From: Lachlan McIlroy <lachlan@sgi.com>
To: David Chinner <dgc@sgi.com>
Cc: Mark Goodwin <markgw@sgi.com>, Timothy Shimmin <tes@sgi.com>,
xfs-dev <xfs-dev@sgi.com>, xfs-oss <xfs@oss.sgi.com>
Subject: Re: [PATCH] log replay should not overwrite newer ondisk inodes
Date: Fri, 07 Sep 2007 12:03:00 +1000 [thread overview]
Message-ID: <46E0B154.1000805@sgi.com> (raw)
In-Reply-To: <20070831154822.GD734179@sgi.com>
[-- Attachment #1: Type: text/plain, Size: 2919 bytes --]
David Chinner wrote:
> On Fri, Aug 31, 2007 at 02:01:37PM +1000, Mark Goodwin wrote:
>> Lachlan McIlroy wrote:
>>> Timothy Shimmin wrote:
>>>> Timothy Shimmin wrote:
>>>>>>> But I'm not sure this is an error...
>>>>>>> Hmmmm...I'm a bit confused.
>>>>>>> So you are _almost_ combining an error check with a flushiter check?
>>>>>>> If one buffer is an inode magic# and the other isn't then we
>>>>>>> have an error right - and could report it - but we are not doing
>>>>>>> that here.
>>>>>> Not exactly.

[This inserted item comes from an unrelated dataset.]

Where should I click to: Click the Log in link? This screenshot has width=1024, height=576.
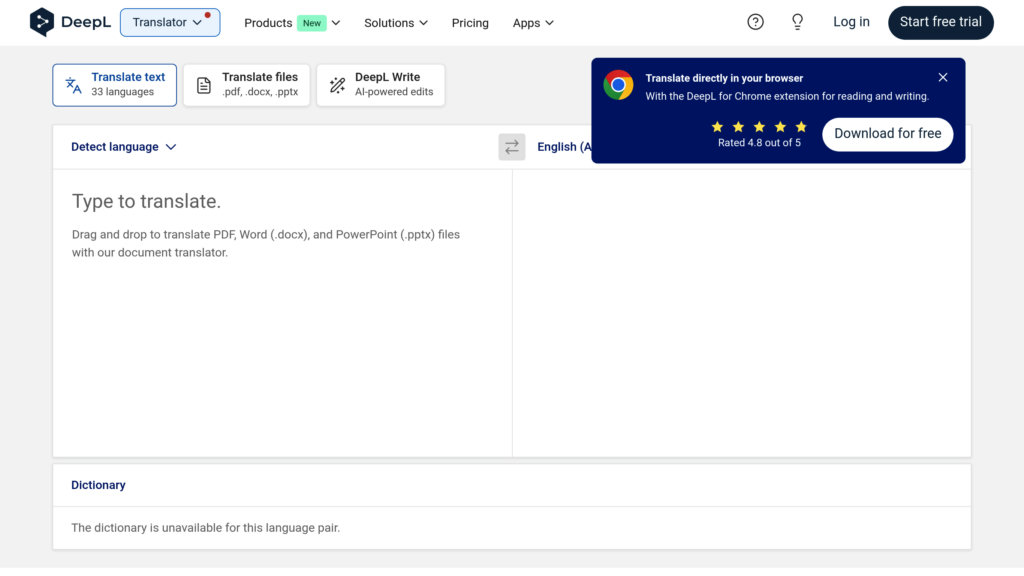click(x=851, y=22)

If what's on disk is not an inode but the log item is
>>>>>> then that could be because we haven't written the inode to disk yet
>>>>>> and we need to perform recovery.
>>>>> Yeah, I was thinking about that afterward.
>>>>> The item's format which gives the blk# for the buf to read could
>>>>> be a block which hasn't been used for an inode yet.
>>>>>
>>>> Well, if what's on disk is not an inode but some other data
>>>> and it happens to have the inode magic# which is remotely possible,
>>>> then we are making a bad assumption.
>>>> i.e. if we're not sure what the block/buffer should be, then testing the
>>>> MAGIC# isn't a guarantee it's an inode then.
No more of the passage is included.